Target coordinate entries:
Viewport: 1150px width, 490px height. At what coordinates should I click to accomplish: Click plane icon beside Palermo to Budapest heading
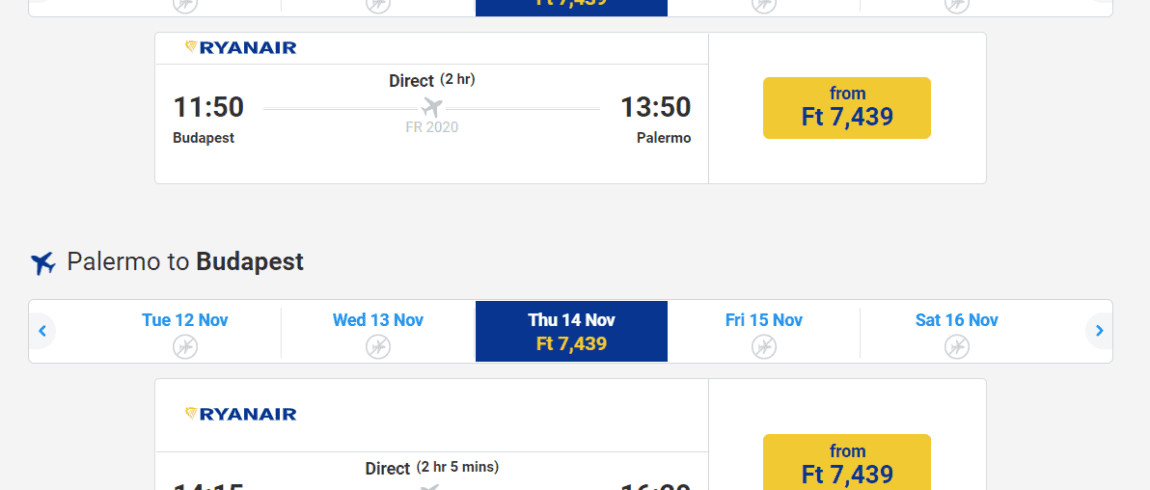[x=43, y=263]
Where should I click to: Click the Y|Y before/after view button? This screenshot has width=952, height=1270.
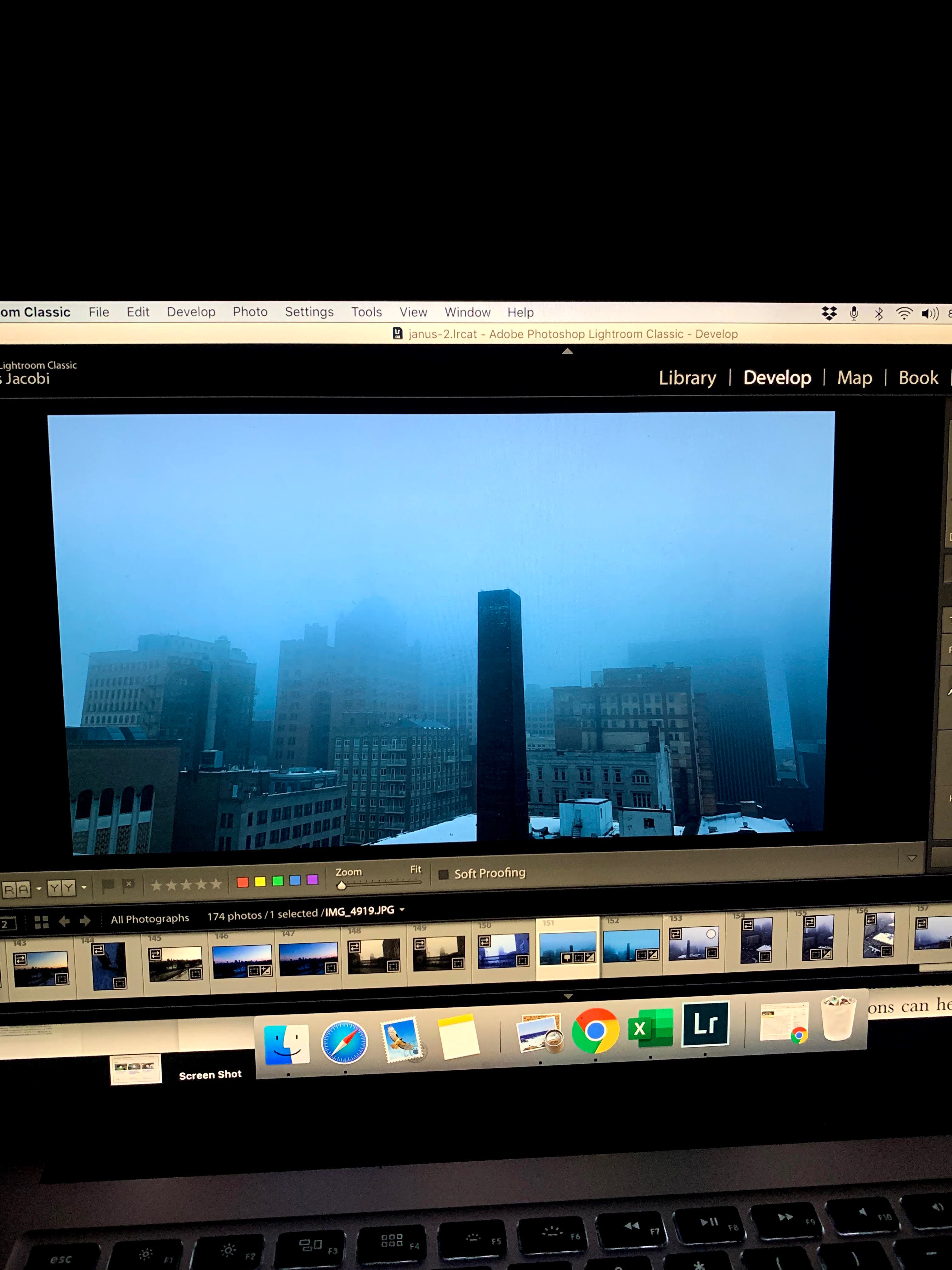(61, 888)
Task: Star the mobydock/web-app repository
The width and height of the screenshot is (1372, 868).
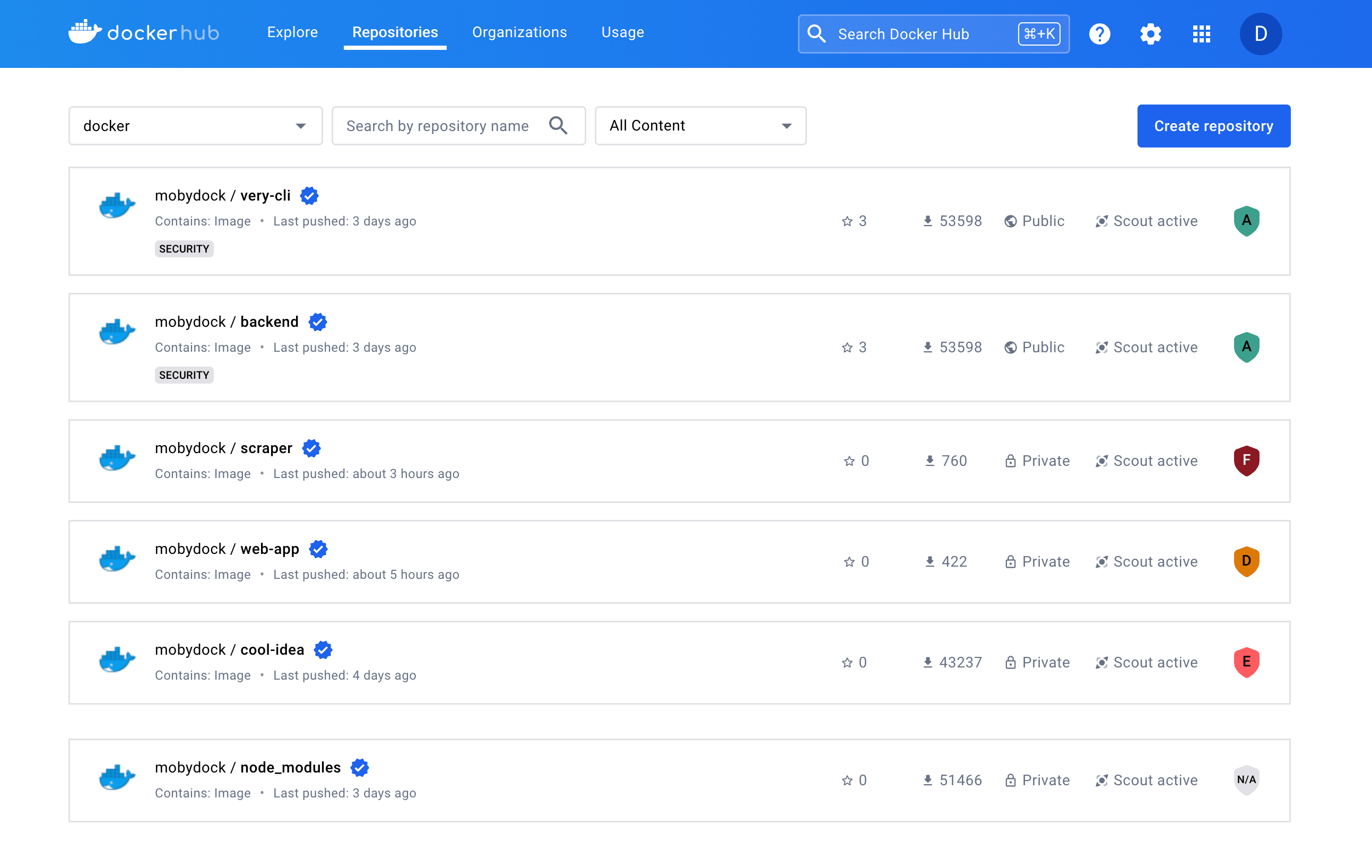Action: pos(849,561)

Exercise
Please rewrite the lines above as a numbered list, skipping any blank lines and leaving the pictures out.

Written response
1. Viewport: 1150px width, 490px height. At what coordinates should I click to accomplish: Click plane icon beside Palermo to Budapest heading
2. [x=43, y=263]
3. Where should I click to: Click the Y|Y before/after view button? This screenshot has width=952, height=1270.
4. (61, 888)
5. Task: Star the mobydock/web-app repository
6. The width and height of the screenshot is (1372, 868).
7. Action: pos(849,561)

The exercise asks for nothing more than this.